Records from a data source

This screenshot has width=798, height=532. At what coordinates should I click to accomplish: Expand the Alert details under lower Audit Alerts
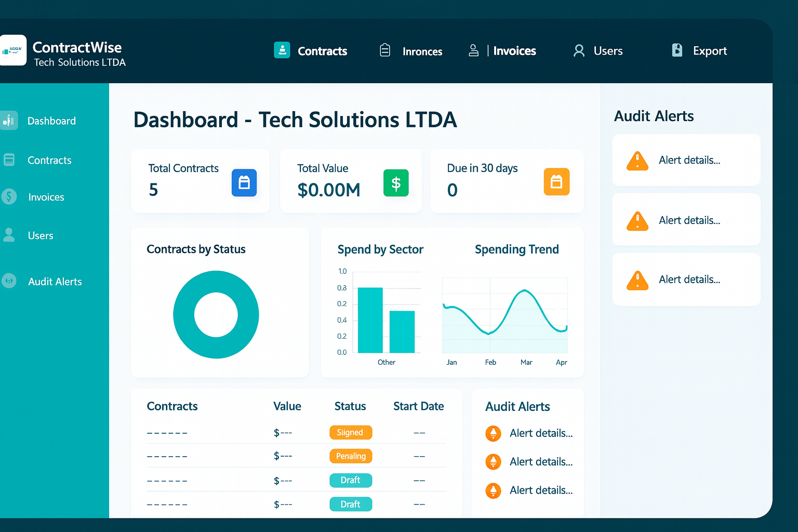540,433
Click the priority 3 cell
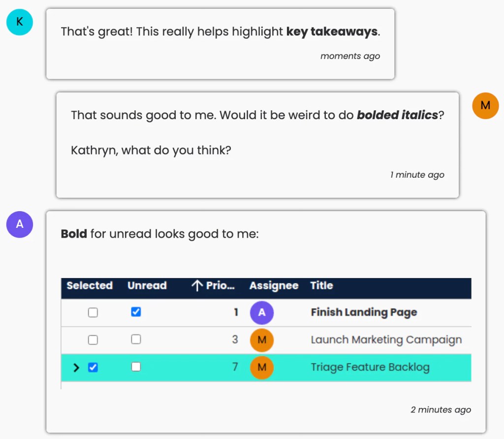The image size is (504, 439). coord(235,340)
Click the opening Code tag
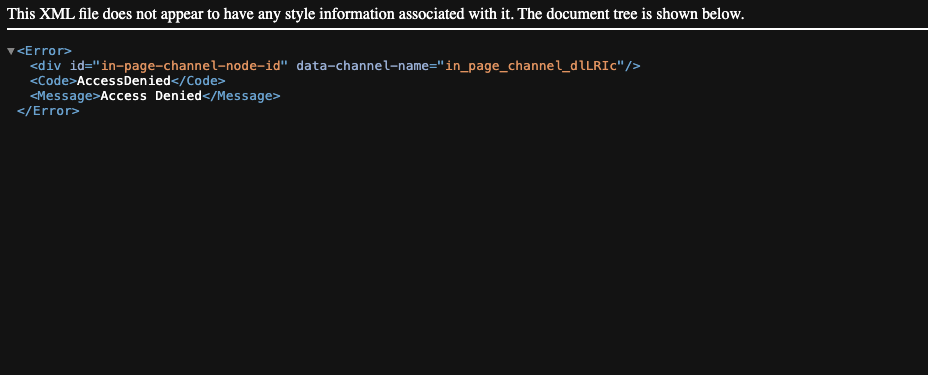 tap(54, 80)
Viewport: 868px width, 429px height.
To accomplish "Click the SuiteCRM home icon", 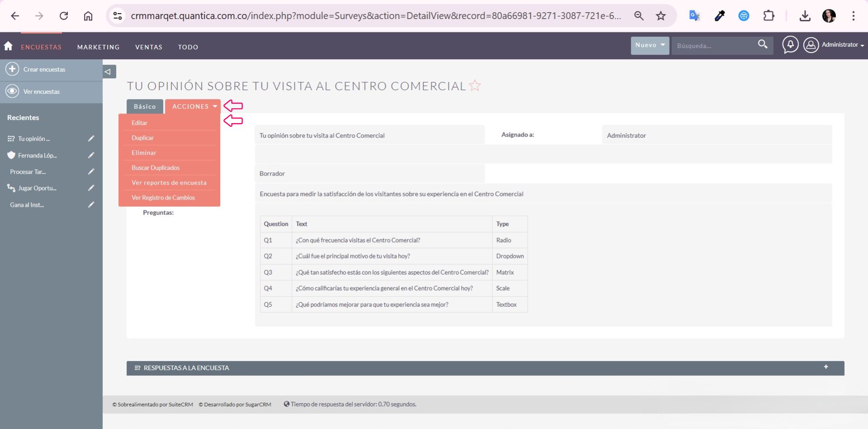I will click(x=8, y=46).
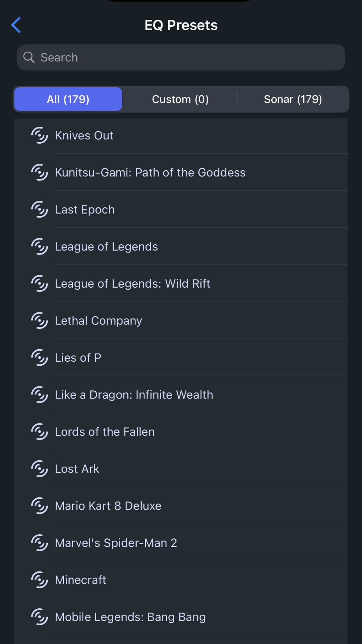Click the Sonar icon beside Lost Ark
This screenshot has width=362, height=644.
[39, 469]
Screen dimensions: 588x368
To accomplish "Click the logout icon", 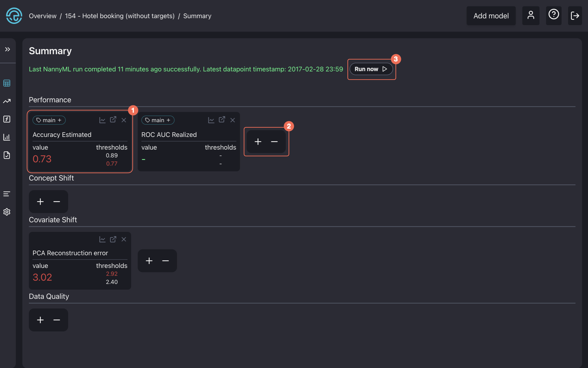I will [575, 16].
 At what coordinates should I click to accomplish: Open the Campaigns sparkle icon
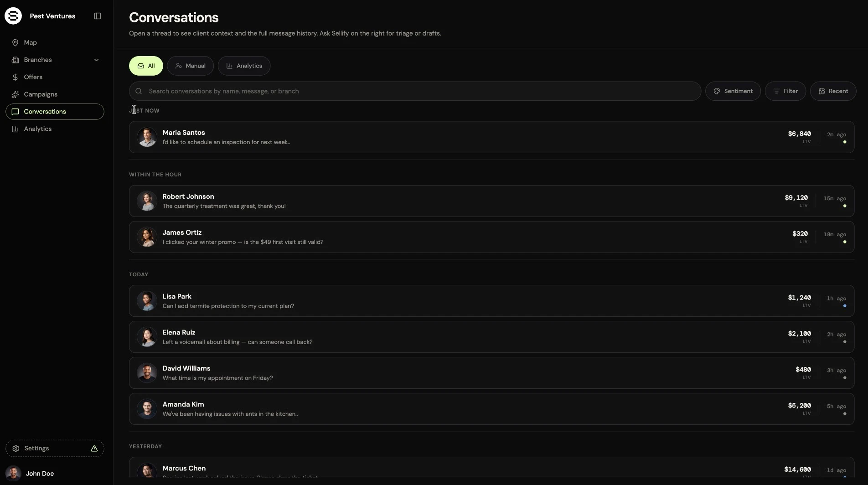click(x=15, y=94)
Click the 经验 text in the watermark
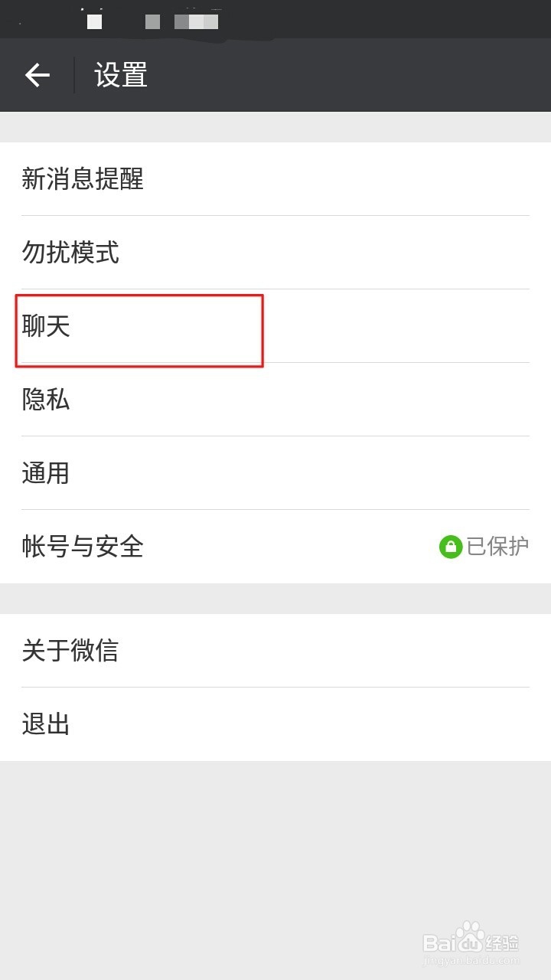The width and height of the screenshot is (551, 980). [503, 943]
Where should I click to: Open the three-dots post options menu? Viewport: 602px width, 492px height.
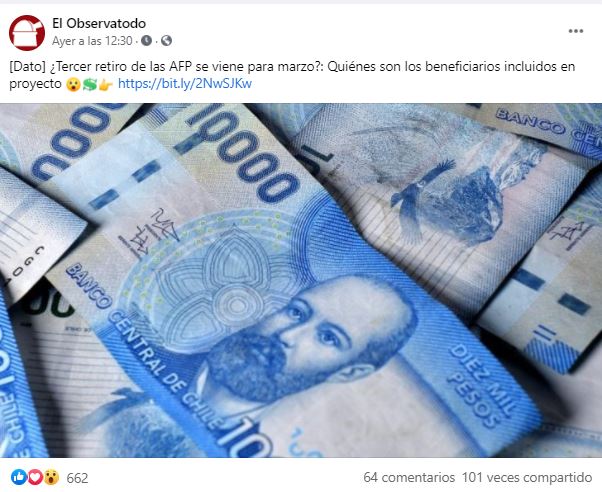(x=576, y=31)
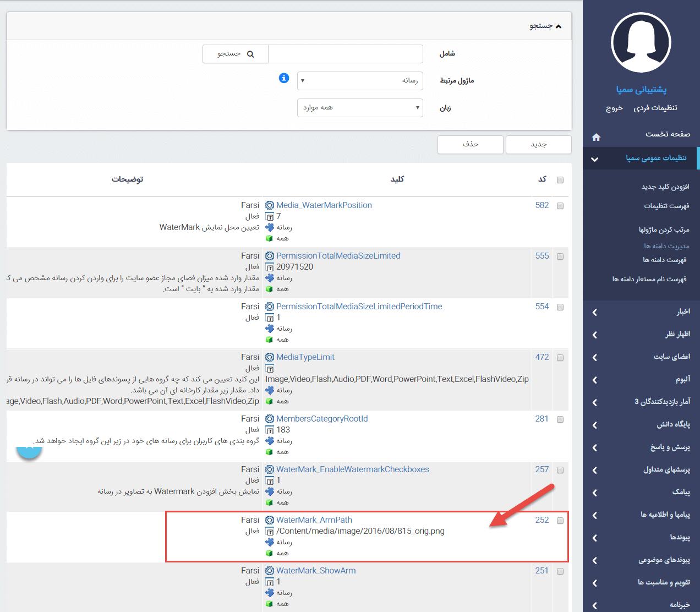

REQUIRED ACTION = Print only the lines from the line that contains "Where should I" to the final line of the data, inclusive. Pictures stay out.

SOLUTION TO THIS TASK =
Where should I click to: Open the three-dots post options menu? Viewport: 602px width, 492px height.
(x=576, y=31)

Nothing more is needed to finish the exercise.